Now, 800 new radio stations are expected to start in 300 towns with the phase III of FM radio, tapping into the booming economy of the smaller towns.

Will radio networks, like TV, gain salience with the small town India expansion? And will radio gain as a smaller market ad opportunity as brands push for impact in small town India that’s delivering bigger growth than the more saturated big cities?

“With phase III, radio will become larger than any other medium. Advertisers will be forced to look at it with a new vigour,” said Vineet Singh Hukmani, managing director, RadioOne.

“The kind of explosion that happened in TV reach once networks moved beyond the general entertainment (GEC) space, is the next leap for radio. There are large advertisers who increasingly understand its power. And local advertisers see its benefit as a cost efficient local medium, and how well it works in isolation when you want to do just local promotions as compared to print in high potential markets. Radio has an edge over other media in fulfilling client requirements,” said Apurva Purohit, CEO, RadioCity.

In the larger markets, radio’s resurgence has primarily ridden on music. News wasn’t allowed on FM channels. The industry expects that phase III will allow for broadcasting of news and current affairs.

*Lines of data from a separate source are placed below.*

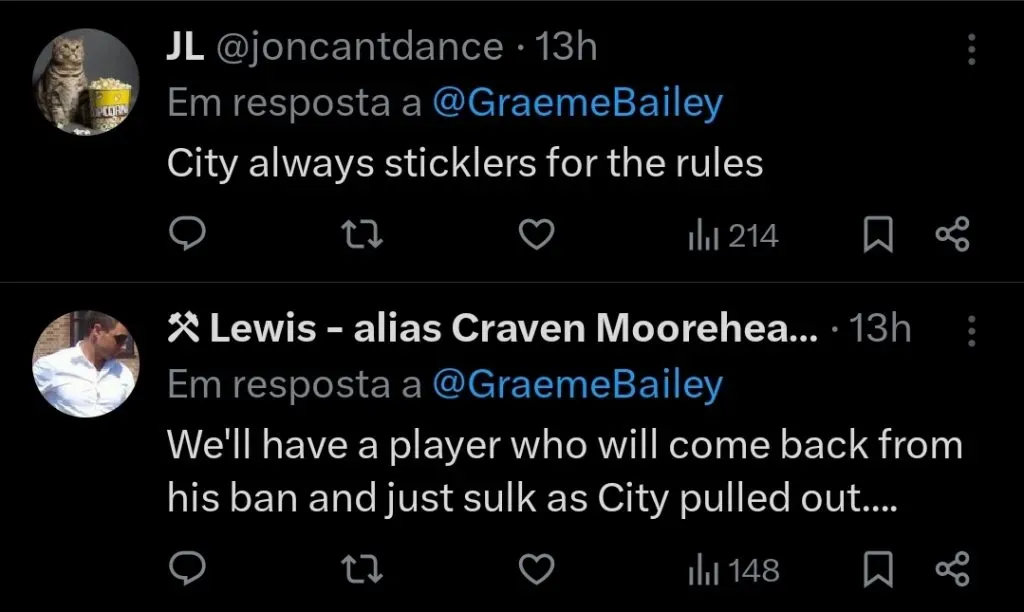View analytics showing 148 views
Screen dimensions: 1024x612
(732, 570)
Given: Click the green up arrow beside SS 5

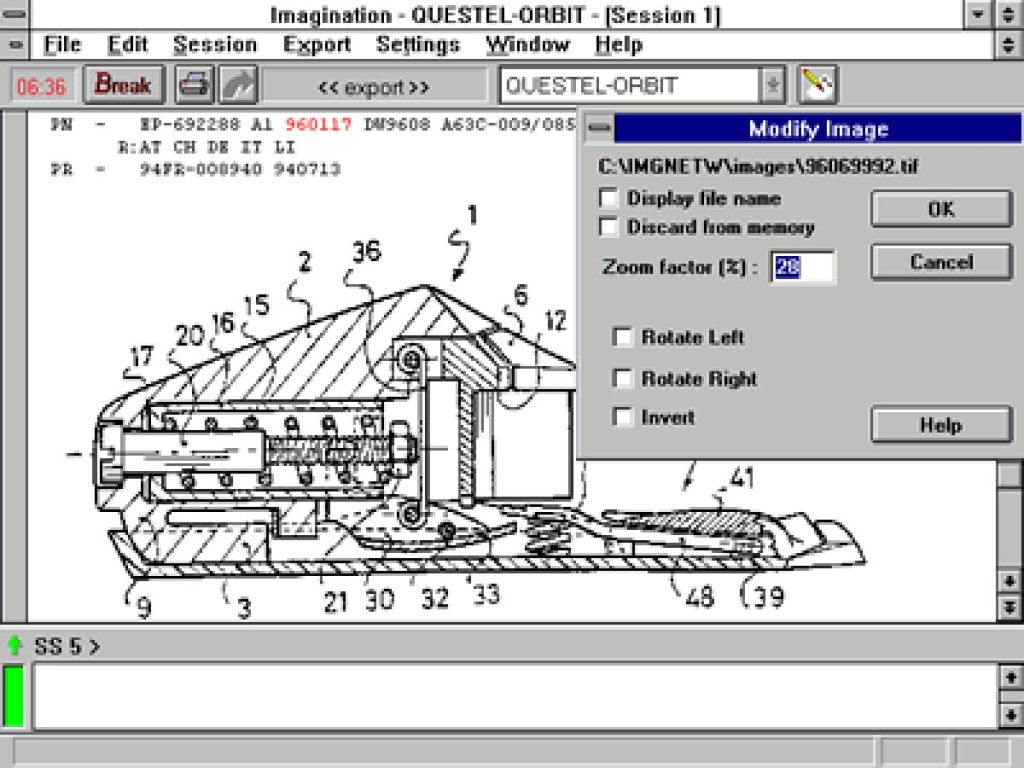Looking at the screenshot, I should coord(15,645).
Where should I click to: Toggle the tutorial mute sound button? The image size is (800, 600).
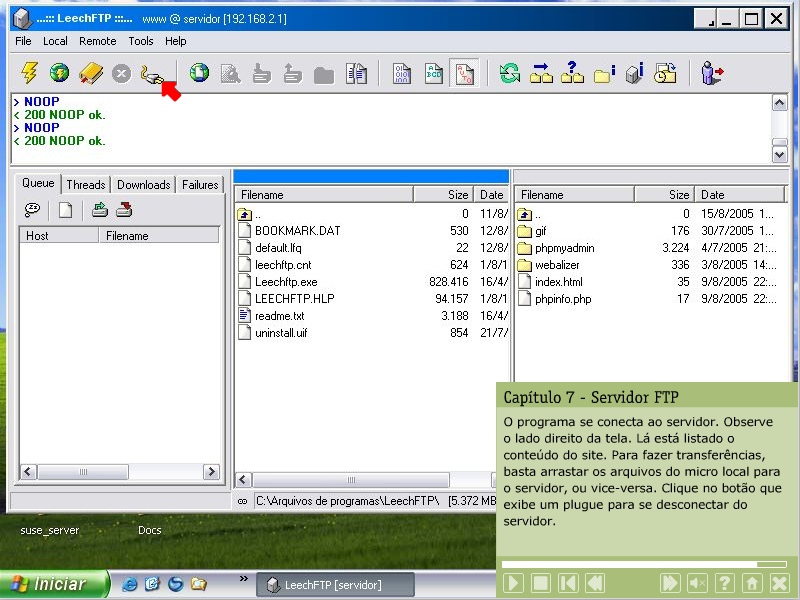(x=697, y=583)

This will automatically spur penetration.

“Hopefully, phase III will energise differentiation in radio. When we started Meow FM (a radio station targeted at women), there were apprehensions but advertiser acceptance grew over time,” said Anil Srivatsa, ex-CEO, Meow FM.

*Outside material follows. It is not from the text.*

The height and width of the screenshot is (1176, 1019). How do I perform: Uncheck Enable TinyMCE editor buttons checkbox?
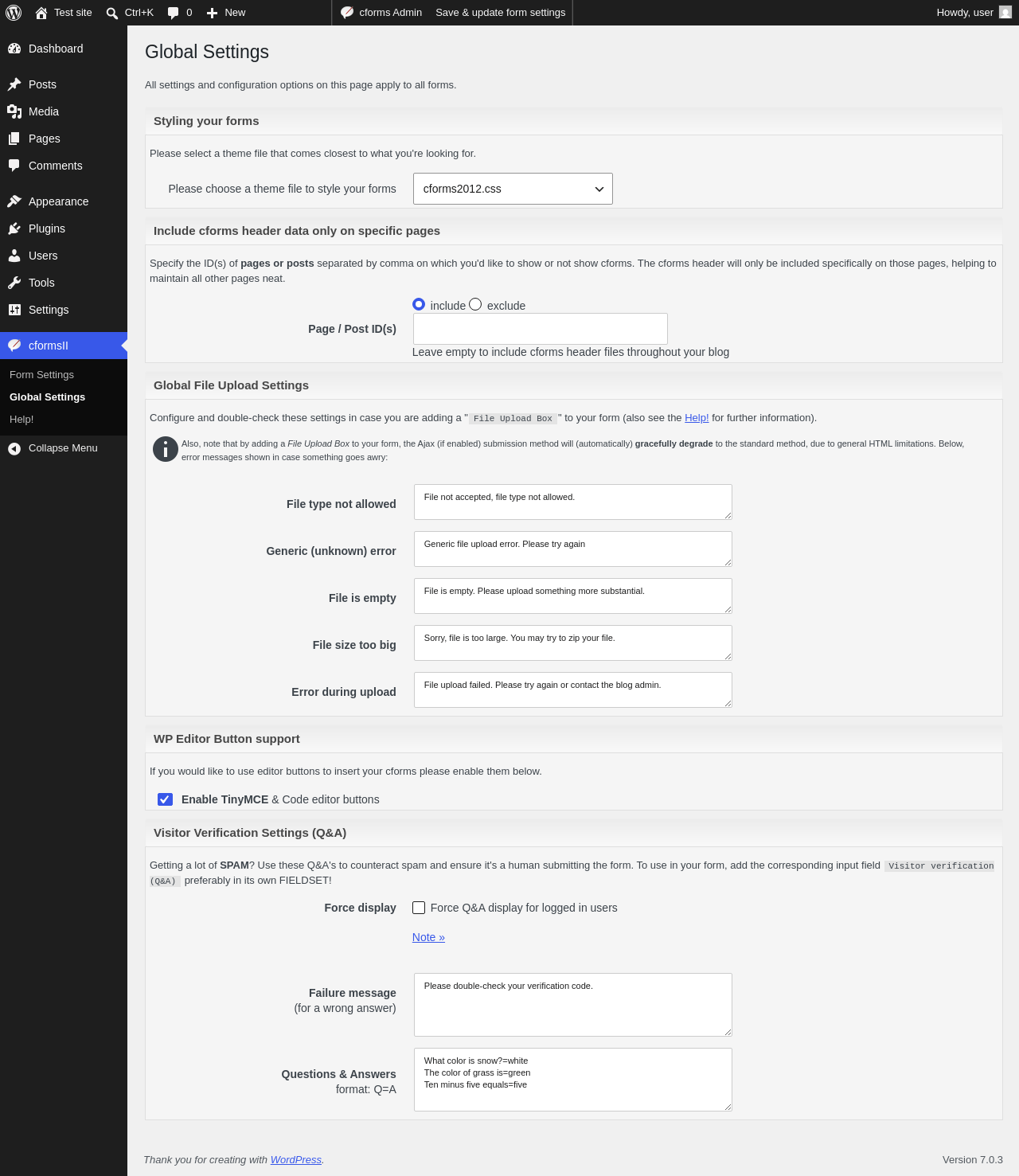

Srivatsa is moving back into the radio space with a subscription-based service, after resigning as CEO of Kings XI Punjab, the IPL franchise team. He is setting up a broadband-delivered audio DTH platform, 'Radiowalla' — a Worldspace-like platform — making the content available to any device that connects to the cloud. Radiowalla will carry about 30 full radio channels covering original and packaged programming.

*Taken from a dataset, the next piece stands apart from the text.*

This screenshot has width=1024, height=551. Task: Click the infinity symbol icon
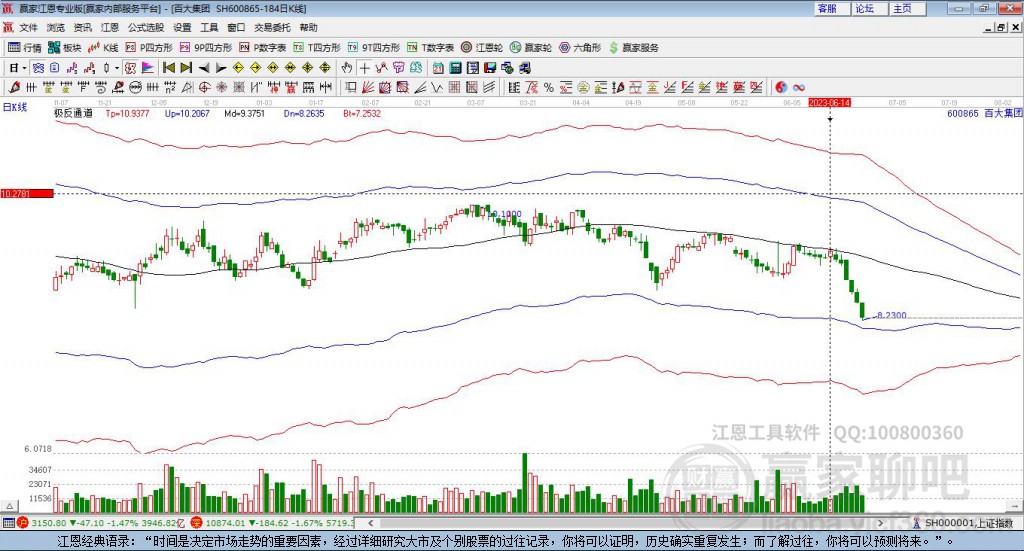[799, 87]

“We are seriously considering bidding for FM licenses in phase III as part of this new venture, which is gaining interest among the investment community,” said Srivatsa.

The radio industry is hoping the government will effect some policy changes before the phase III auctions. “We are excited about phase III provided the royalty issue is solved, the license extension for existing players is relaxed to 15 years, and more spectrum is allowed in metros before the auctions,” said Hukmani of RadioOne. The biggest risk for the government is loss to the exchequer if phase III does not work out well. According to industry sources, during FM phase II, the government could not sell all the frequencies it offered.

Currently, radio stations each shell out over Rs 600 per hour — for the music they play — to the Indian Performing Rights Society (IPRS) and Phonographic Performance. Overall, a station may end up paying 12-15% of its revenues as royalty. Globally, royalty payments are lower.

With phase III, the greatest opportunity will be the reach and the greatest challenge return on capital, say industry experts. The industry has already been talking to the government about the need for a 15-year license, up from the current 10 years.

So, with all the hurdles taken care of, will the second coming of radio realise its full potential finally? “Radio’s share in the total advertising pie is just a little above 4% and is expected to reach 9% in four years’ time. If the phase III bidding is not handled well, costs could spiral out of control and advertisers may not pay higher ad rates,” cautioned Anand Chakravarthy, senior marketing VP, BIG FM, Reliance Broadcast.

"Following phase III, 90% of the stations will be opening in new places and initially, there will be a cautious approach and not much diversity of content. Only players who have broken even should venture carefully into small towns as expanding without the promise of return could see implosion," said Shirshendu Banerjee, ex-CEO, Essel Radio (a venture which eventually did not take off), who is now setting up a content mapping service, Sound Board. He was earlier with All India Radio FM and with Red FM as its station head in Delhi.

Despite the hurdles, the radio industry is excited about the next phase of expansion, as it sets about planning and calculating future growth that will ride on small town India’s aspirations.